_Source data_

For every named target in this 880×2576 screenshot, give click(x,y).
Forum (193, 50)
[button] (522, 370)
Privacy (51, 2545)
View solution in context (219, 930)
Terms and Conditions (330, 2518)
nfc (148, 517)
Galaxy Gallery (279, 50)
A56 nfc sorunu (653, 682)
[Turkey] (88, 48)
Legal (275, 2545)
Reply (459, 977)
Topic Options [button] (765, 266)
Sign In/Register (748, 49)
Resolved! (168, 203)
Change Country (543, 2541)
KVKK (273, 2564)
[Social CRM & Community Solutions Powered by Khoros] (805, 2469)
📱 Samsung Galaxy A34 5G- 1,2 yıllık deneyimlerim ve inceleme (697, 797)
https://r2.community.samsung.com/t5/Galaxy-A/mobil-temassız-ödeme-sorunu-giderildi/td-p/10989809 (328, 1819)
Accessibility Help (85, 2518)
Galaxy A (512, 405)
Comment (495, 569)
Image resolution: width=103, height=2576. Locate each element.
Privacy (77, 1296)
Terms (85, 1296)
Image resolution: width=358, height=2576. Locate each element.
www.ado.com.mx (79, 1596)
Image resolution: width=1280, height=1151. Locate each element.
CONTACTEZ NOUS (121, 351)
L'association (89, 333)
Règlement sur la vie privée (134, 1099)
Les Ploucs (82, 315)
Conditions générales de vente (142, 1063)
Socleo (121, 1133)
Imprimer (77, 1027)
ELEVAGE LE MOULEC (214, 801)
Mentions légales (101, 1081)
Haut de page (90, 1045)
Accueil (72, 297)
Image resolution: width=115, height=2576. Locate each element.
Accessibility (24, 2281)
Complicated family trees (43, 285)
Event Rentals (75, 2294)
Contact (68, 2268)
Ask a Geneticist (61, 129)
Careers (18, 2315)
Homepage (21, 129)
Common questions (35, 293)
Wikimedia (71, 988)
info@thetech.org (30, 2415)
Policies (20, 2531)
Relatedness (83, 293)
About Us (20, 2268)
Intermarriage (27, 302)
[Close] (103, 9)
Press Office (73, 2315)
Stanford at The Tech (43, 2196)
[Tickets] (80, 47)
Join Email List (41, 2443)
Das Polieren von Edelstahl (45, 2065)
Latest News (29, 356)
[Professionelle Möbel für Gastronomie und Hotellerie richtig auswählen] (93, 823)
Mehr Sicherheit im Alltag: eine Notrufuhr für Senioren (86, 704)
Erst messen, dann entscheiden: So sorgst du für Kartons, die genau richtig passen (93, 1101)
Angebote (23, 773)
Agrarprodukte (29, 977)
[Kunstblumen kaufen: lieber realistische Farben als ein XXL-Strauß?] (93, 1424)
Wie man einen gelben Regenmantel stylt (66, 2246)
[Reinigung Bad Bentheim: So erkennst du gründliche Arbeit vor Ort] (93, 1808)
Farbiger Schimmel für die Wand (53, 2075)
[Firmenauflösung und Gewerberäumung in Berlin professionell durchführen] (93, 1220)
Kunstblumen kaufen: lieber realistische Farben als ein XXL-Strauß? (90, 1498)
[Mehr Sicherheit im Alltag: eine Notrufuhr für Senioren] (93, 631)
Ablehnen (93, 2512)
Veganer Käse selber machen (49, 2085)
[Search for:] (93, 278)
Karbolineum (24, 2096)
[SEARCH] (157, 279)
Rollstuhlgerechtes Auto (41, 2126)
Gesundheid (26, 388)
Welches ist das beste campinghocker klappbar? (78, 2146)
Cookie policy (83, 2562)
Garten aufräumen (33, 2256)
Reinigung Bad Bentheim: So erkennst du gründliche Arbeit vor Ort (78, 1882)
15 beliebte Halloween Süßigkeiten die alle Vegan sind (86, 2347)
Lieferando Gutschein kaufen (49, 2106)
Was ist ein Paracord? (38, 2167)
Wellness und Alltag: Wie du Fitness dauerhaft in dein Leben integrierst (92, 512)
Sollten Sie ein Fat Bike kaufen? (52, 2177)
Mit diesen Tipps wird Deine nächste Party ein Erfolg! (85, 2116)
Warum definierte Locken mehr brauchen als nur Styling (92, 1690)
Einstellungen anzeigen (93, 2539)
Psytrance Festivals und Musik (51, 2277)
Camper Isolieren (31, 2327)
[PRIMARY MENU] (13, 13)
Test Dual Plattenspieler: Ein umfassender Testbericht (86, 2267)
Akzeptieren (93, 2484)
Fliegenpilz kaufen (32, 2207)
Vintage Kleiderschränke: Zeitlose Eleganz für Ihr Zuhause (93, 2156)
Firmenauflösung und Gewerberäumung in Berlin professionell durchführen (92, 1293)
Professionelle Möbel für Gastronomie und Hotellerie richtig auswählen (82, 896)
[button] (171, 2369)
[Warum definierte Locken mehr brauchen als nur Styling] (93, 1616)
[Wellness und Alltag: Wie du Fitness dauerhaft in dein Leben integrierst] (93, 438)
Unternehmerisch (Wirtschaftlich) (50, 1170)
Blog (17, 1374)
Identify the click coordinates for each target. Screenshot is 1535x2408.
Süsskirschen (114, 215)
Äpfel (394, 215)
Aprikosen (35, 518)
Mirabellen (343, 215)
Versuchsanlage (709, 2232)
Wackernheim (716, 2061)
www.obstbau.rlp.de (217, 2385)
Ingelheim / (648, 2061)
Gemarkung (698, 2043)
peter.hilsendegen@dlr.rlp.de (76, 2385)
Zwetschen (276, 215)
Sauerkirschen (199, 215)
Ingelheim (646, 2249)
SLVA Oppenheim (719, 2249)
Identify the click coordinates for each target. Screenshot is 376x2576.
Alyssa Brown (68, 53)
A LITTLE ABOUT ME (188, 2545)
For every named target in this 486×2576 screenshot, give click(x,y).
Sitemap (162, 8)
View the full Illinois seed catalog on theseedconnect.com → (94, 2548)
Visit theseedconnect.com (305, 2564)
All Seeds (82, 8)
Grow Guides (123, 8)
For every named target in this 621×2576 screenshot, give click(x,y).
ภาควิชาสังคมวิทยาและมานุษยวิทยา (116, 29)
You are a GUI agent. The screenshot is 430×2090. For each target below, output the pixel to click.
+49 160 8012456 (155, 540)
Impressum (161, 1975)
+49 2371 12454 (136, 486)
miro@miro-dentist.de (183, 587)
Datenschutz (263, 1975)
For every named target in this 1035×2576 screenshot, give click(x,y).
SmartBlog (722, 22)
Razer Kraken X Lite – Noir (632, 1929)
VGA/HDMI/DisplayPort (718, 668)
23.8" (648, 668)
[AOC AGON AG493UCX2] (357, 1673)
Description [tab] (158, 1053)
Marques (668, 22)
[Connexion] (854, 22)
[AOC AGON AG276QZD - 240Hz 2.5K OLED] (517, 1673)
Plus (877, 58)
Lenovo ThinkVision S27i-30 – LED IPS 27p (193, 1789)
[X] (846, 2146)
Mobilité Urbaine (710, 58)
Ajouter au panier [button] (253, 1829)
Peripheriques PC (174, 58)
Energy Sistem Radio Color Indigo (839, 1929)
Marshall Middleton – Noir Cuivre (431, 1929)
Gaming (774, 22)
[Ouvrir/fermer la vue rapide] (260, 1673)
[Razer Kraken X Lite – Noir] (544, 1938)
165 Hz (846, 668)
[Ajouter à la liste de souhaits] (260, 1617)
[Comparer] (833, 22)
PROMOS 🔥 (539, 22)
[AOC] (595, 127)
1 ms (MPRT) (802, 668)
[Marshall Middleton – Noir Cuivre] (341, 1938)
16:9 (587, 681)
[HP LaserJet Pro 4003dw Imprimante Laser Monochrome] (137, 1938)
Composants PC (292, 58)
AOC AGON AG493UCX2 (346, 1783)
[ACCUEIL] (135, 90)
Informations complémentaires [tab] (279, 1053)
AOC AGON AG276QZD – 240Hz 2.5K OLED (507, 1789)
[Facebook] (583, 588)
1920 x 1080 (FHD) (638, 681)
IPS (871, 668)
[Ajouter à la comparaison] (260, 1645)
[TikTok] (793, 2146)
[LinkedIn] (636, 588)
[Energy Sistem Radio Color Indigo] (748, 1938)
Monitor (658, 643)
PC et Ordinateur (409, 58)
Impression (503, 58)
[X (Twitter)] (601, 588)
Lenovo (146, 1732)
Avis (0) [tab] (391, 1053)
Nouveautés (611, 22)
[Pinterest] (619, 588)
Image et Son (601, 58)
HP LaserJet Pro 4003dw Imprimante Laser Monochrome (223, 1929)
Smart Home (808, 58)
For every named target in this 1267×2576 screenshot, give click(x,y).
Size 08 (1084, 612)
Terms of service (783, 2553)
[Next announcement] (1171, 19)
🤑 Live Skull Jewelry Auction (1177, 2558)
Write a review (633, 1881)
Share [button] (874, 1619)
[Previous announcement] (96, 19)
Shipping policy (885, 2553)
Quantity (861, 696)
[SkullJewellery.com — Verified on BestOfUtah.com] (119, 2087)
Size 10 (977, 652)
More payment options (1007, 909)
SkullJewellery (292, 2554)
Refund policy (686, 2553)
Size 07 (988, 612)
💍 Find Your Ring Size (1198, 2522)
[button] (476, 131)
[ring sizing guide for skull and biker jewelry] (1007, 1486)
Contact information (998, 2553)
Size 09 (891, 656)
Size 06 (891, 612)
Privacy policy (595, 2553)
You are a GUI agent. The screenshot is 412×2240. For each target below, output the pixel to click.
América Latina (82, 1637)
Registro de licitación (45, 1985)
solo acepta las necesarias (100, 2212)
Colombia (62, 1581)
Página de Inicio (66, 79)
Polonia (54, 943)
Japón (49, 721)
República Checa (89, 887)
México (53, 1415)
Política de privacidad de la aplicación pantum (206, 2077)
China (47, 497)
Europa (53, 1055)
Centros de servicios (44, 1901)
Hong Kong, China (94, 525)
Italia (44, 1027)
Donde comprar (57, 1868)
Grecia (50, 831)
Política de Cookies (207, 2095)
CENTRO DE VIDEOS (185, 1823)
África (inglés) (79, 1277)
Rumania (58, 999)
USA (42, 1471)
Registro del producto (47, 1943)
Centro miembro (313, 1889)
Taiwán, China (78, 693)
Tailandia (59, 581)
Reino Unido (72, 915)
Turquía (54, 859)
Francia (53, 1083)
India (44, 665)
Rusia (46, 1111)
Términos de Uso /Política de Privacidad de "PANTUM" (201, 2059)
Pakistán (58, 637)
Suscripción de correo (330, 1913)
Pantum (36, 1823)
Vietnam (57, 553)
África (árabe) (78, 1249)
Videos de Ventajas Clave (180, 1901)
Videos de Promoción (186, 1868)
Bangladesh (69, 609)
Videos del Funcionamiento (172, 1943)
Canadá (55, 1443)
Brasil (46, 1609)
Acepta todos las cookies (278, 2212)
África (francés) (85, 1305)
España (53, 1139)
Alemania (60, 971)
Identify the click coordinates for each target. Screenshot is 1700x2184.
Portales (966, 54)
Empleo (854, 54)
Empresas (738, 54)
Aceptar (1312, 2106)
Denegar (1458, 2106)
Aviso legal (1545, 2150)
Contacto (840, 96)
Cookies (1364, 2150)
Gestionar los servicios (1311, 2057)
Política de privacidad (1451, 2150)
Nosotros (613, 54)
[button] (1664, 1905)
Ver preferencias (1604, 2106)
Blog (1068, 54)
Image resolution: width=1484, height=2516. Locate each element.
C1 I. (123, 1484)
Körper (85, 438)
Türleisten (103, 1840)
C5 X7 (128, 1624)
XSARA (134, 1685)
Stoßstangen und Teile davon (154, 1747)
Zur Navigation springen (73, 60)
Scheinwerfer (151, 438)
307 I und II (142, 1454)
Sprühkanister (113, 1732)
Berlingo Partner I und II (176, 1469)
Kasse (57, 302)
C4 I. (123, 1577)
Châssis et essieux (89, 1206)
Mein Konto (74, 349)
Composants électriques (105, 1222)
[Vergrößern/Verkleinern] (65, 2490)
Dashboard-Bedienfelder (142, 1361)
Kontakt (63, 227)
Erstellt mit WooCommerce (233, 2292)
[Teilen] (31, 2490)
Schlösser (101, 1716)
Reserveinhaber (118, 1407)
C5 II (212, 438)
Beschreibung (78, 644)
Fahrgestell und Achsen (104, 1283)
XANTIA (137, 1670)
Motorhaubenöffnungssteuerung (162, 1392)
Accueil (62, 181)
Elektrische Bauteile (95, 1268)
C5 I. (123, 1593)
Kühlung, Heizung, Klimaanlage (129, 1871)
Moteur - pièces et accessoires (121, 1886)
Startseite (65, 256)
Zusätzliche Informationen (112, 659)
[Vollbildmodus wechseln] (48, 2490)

_Problem description_
Here the output must be the lines above from the line with "XXL-Strauß? (90, 1498)" to the line with "Karbolineum (24, 2096)", both included, duplicated word for word and nothing else.

_Task answer_
Kunstblumen kaufen: lieber realistische Farben als ein XXL-Strauß? (90, 1498)
[Mehr Sicherheit im Alltag: eine Notrufuhr für Senioren] (93, 631)
Ablehnen (93, 2512)
Veganer Käse selber machen (49, 2085)
[Search for:] (93, 278)
Karbolineum (24, 2096)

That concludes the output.